The openacc code below failed to be parallelized. The compiler output this:
70, Loop carried dependence of ‘dx’ prevents parallelization
Loop carried backward dependence of ‘dx’ prevents vectorization
Inner sequential loop scheduled on accelerator
!$acc kernels loop private(m,dx)
do m=1,me
zelectron0(1:5,m)=zelectron(1:5,m)
dx(1)=1.0
dx(2)=d_zelectron(1,1)
dx(3:4)=dx(1:2)*2.0
enddo
But if I changed
dx(3:4)=dx(1:2)*2.0
to
dx(3)=dx(1)*2.0
dx(4)=dx(2)*2.0
The code can be parallelized by the PGI compiler. So I am puzzled. Could anyone please explain this? Thanks in advance.
Hi Yang Zhao,
Do you have the full output from the compiler feedback? I’m thinking that the message is coming from the implicit array syntax loop and not the outer m loop. If this is the case, then the message is just informational and can be ignored.
Hi Mat,
Thanks for your reply. The full output from the compiler feedback is as follows:
66, Loop is parallelizable
Accelerator kernel generated
66, !$acc loop gang ! blockidx%x
67, !$acc loop vector(32) ! threadidx%x
Loop is parallelizable
70, Loop carried dependence of 'dx' prevents parallelization
Loop carried backward dependence of 'dx' prevents vectorization
Inner sequential loop scheduled on accelerator
So the code with line is:
65 !$acc kernels loop private(m,dx)
66 do m=1,me
67 d_zelectron0(1:5,m)=d_zelectron(1:5,m)
68 dx(1)=1.0
69 dx(2)=d_zelectron(1,1)
70 dx(3:4)=dx(1:2)*2.0
71 ! dx(4)=dx(2)*2.0
...
enddo
!$acc end kernels
So the m loop is parallelizable and the line 70 cannot be vectorized.
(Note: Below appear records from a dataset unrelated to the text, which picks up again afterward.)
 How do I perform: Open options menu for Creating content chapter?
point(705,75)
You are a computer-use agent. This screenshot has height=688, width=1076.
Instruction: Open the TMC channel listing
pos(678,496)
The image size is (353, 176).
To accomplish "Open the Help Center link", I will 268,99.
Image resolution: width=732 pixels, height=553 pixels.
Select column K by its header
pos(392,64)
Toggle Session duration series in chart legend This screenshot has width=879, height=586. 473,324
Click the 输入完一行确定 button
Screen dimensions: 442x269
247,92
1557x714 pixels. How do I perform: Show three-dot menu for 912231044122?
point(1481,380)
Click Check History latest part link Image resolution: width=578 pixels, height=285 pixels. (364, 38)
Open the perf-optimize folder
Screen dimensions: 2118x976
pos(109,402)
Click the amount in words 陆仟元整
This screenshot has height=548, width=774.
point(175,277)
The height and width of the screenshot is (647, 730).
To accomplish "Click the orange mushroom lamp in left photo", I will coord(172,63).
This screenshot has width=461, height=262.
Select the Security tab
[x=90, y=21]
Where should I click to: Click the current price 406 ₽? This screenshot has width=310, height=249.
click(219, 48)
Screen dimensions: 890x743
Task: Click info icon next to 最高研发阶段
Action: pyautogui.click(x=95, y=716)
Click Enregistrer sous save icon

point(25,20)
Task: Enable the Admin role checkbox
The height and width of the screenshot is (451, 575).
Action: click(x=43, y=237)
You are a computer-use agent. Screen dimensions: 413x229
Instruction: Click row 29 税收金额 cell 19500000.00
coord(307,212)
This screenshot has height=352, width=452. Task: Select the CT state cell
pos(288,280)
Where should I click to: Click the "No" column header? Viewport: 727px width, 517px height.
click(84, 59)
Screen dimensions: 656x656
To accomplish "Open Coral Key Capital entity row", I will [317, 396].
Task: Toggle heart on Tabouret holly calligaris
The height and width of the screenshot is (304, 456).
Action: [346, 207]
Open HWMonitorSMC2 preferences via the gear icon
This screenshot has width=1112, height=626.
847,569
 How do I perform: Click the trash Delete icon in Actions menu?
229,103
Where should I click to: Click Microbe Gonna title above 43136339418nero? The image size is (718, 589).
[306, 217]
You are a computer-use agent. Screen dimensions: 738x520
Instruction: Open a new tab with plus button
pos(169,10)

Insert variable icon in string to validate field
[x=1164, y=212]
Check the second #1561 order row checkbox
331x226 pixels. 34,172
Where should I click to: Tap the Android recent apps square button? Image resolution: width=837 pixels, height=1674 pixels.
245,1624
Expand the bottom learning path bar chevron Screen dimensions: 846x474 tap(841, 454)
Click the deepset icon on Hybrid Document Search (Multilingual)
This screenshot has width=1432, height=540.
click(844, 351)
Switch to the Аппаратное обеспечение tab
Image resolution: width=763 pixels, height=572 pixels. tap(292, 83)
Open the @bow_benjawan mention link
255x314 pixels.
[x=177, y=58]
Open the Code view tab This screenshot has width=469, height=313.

The compiler will do like this:
dx(3)=dx(1)*2.0
dx(4)=dx(2)*2.0
Am I right?[/code]
Another question: Is dx shared for all CUDA threads if dx is not included in private clause? If so, it will occur that one thread write to dx while another thread also read it. This will be a programming error. If we add dx in the private clause, the problem will be solved, is this right?
So what is happening is that the compiler is vectorizing the array expression. Given it’s small, you’ll want to override the compiler’s default schedule and replace it with
65 !$acc kernels loop gang vector private(dx)
Is dx shared for all CUDA threads if dx is not included in private clause? If so, it will occur that one thread write to dx while another thread also read it. This will be a programming error. If we add dx in the private clause, the problem will be solved, is this right?
Correct. Arrays are shared by default so not including dx in a private clause will cause a race condition.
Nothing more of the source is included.